In a recent case, a federal court ruled that an employer violated FMLA by firing an employee for excessive absences even though the employer didn’t include FMLA leave in the total of the employee’s absences.
The case — Dickinson v. St. Cloud Hospital — involved an employee who had numerous unauthorized absences and who had received numerous warnings about poor attendance.
- The employer then instituted a companywide attendance policy: any employee whose absences amounted to 5% of workdays could be fired. The employer laid out the following annual formula for computing excess absences:
No. of hours absent divided by No. of hours scheduled to work = Percentage of hours absent
- So, under that formula, an employee who was scheduled to work 2,000 hours in a year and who had 100 hours of absences in a year would produce the following result:
100 hours divided by 2,000 hours = 5%
That’s what the employee’s numbers in the case looked like, but no FMLA leave was included in the 100 hours of absences. So where did the company go wrong?

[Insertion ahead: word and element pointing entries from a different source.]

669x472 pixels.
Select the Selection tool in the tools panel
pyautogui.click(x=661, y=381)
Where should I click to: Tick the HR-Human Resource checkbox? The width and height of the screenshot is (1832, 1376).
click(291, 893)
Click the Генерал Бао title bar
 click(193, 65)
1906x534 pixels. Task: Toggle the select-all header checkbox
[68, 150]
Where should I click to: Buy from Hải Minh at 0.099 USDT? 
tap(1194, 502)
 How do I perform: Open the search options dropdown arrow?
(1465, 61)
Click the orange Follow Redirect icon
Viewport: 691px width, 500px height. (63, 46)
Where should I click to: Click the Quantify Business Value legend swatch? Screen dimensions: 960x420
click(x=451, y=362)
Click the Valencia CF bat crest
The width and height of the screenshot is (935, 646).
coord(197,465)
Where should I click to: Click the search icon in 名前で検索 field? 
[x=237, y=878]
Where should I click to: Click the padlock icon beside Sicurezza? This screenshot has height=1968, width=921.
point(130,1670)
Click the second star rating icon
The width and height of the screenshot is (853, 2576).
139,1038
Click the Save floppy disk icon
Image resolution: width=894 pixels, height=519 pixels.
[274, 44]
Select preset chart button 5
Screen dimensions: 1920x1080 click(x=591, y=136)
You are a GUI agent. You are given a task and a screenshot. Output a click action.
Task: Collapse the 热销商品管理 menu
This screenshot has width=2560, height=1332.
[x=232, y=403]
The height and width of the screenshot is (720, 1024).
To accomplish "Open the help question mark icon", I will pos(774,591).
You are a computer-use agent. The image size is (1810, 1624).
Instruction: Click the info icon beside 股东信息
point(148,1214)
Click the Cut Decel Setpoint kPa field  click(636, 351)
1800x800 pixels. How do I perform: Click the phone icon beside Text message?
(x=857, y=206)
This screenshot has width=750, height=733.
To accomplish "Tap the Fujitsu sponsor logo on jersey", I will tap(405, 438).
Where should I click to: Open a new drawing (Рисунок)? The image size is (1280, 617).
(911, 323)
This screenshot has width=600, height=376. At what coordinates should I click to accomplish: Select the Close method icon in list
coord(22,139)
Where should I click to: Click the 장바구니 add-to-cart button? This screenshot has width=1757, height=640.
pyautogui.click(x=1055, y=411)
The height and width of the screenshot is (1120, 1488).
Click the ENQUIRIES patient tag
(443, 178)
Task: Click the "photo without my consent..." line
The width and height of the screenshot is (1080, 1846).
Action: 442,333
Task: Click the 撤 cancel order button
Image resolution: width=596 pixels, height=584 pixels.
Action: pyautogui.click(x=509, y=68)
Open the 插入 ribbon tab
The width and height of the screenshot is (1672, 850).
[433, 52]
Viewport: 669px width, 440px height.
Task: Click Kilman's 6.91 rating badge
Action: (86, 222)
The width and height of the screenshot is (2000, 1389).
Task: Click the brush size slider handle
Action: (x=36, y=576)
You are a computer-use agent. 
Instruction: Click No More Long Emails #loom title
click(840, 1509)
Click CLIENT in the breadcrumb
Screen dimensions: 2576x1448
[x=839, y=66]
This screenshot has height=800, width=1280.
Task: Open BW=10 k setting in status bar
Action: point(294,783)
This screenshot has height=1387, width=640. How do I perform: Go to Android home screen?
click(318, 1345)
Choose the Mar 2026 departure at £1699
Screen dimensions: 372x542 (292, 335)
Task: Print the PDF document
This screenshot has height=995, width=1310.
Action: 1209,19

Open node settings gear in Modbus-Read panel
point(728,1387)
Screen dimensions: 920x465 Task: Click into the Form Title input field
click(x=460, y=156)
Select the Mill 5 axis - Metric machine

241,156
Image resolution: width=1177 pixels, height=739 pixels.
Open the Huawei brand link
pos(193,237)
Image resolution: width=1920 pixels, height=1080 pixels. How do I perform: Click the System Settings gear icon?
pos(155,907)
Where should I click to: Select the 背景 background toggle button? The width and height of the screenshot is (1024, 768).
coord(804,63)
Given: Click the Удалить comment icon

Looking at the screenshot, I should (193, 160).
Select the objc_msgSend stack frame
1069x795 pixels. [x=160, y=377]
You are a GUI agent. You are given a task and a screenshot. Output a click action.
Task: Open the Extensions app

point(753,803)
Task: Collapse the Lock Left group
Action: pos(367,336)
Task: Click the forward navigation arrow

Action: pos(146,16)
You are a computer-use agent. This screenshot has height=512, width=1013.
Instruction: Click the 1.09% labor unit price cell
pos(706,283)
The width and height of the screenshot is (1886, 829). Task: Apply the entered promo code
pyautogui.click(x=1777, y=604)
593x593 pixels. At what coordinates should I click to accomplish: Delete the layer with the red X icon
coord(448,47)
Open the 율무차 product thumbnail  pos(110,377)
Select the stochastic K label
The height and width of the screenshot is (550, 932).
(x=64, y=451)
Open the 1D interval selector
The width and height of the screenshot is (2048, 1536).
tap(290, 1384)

Here’s where. The company failed to add the FMLA leave from the No. of hours scheduled to work figure. In fact, if those hours had been added, the results of the formula would have been quite different. For instance, assume the employee took 200 hours of FMLA leave. That would make the formula look like this:
100 hours divided by 2,200 hours (2,000 + 200 hours of FMLA leave) = 4.54%
Employers who hand out discipline based on absentee rates had better have the math right when dealing with an employee who has taken FMLA leave:
- First, be sure the FMLA leave isn’t included in any totals labeled “unauthorized” or “excess.”
- Second, treat the leave taken under FMLA as “time worked” or “regularly scheduled work time.”